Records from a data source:
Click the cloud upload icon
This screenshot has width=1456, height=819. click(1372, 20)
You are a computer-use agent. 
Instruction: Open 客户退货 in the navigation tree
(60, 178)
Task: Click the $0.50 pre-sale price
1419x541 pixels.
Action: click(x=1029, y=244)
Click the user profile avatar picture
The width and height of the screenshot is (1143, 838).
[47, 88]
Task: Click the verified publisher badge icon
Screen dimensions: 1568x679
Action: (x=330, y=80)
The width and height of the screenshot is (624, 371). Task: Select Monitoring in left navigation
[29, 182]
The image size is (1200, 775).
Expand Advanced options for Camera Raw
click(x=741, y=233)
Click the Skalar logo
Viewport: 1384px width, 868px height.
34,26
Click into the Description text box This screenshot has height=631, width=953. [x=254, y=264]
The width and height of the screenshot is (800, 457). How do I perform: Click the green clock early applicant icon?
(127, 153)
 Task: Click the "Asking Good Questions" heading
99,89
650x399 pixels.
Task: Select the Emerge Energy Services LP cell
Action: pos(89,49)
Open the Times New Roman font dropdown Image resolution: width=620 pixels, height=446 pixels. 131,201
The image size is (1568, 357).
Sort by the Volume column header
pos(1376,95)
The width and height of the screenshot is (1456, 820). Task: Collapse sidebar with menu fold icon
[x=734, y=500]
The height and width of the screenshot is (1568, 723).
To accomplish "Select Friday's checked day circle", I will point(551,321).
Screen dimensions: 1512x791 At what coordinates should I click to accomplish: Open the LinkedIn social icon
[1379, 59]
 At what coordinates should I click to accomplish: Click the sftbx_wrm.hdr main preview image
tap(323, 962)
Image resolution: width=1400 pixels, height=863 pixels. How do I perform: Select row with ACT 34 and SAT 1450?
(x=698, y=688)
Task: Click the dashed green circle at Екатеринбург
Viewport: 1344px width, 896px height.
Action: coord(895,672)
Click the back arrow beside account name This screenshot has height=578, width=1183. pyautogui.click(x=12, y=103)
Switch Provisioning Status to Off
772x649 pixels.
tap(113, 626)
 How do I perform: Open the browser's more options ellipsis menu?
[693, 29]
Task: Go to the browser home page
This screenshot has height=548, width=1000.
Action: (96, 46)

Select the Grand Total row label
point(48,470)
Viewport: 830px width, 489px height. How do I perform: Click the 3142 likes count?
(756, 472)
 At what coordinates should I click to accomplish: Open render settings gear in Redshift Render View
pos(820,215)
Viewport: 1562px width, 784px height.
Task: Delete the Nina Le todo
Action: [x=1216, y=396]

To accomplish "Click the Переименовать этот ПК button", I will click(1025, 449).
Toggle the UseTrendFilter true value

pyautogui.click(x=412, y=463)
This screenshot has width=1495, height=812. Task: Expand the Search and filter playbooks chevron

**Exercise brief**. Gather every line above that contains the string "coordinates". Case counts.

**The solution**.
Screen dimensions: 1512x791 At what coordinates should I click to accomplish: Open the LinkedIn social icon
 At what coordinates should I click to accomplish: Click the sftbx_wrm.hdr main preview image
 At what coordinates should I click to accomplish: Open render settings gear in Redshift Render View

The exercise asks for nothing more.